Here, in contrast, Brack purposefully came to Texas to do business and did business in Texas. See Tex. Civ. Prac. & Rem. Code Ann. §17.042 (Vernon 1997). He purchased property in Texas and entered into business relationships for the purpose of buying property in Texas. Brack suggests in his correspondence to the potential buyers that he had an interest in the Texas property they were attempting to purchase and that he would be forced to file suit against them to void the sale or transfer of any property. Brack's conduct suggests that he availed himself of the privileges of doing business in Texas and that he would utilize the court system, if necessary. The evidence supports the trial court's determination that Brack's actions invoked the benefits and protections of Texas law. Likewise, his liability, if any, relates to his contacts with Texas. We believe that the minimum contacts prong of personal jurisdiction has been satisfied.
C. Fair Play and Substantial Justice
Having found that Brack purposefully established minimum contacts with Texas, we must consider whether the exercise of personal jurisdiction over him comports with traditional notions of fair play and substantial justice. Guardian Royal Exch., 815 S.W.2d at 231. The following factors are considered: (1) the burden on the defendant; (2) the interests of the forum state in adjudicating the dispute; (3) the plaintiff's interest in obtaining convenient and effective relief; (4) the interstate judicial system's interest in obtaining the most efficient resolution of controversies; and (5) the shared interest of the several states in furthering substantive social policies. Id. Only in rare cases will the exercise of jurisdiction not comport with fair play and substantial justice when the nonresident has established minimum contacts with the forum state. Id.

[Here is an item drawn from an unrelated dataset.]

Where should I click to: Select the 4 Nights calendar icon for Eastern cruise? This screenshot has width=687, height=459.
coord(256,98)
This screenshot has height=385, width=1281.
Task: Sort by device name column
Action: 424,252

Appellant urges that because Brack filed suit in Maine and thereafter the appellees filed a similar suit against him in Texas, traditional notions of fair play and substantial justice are affected. The case law is clear that if we determine that the nonresident has established minimum contacts only in rare cases will the exercise of jurisdiction fail to comport with fair play and substantial justice. We do not see how maintaining jurisdiction offends traditional notions of fair play and substantial justice when Brack clearly availed himself of Texas business opportunities, property and its laws. Because we find that the trial court had specific jurisdiction over Brack, his second issue is overruled. We do not address appellant's general jurisdiction argument. Tex. R. App. P. 47.1.
IV.
Conclusion
The judgment of the trial court is affirmed.
ROSE VELA
Justice
Memorandum Opinion delivered and
filed this 29th day of November, 2007.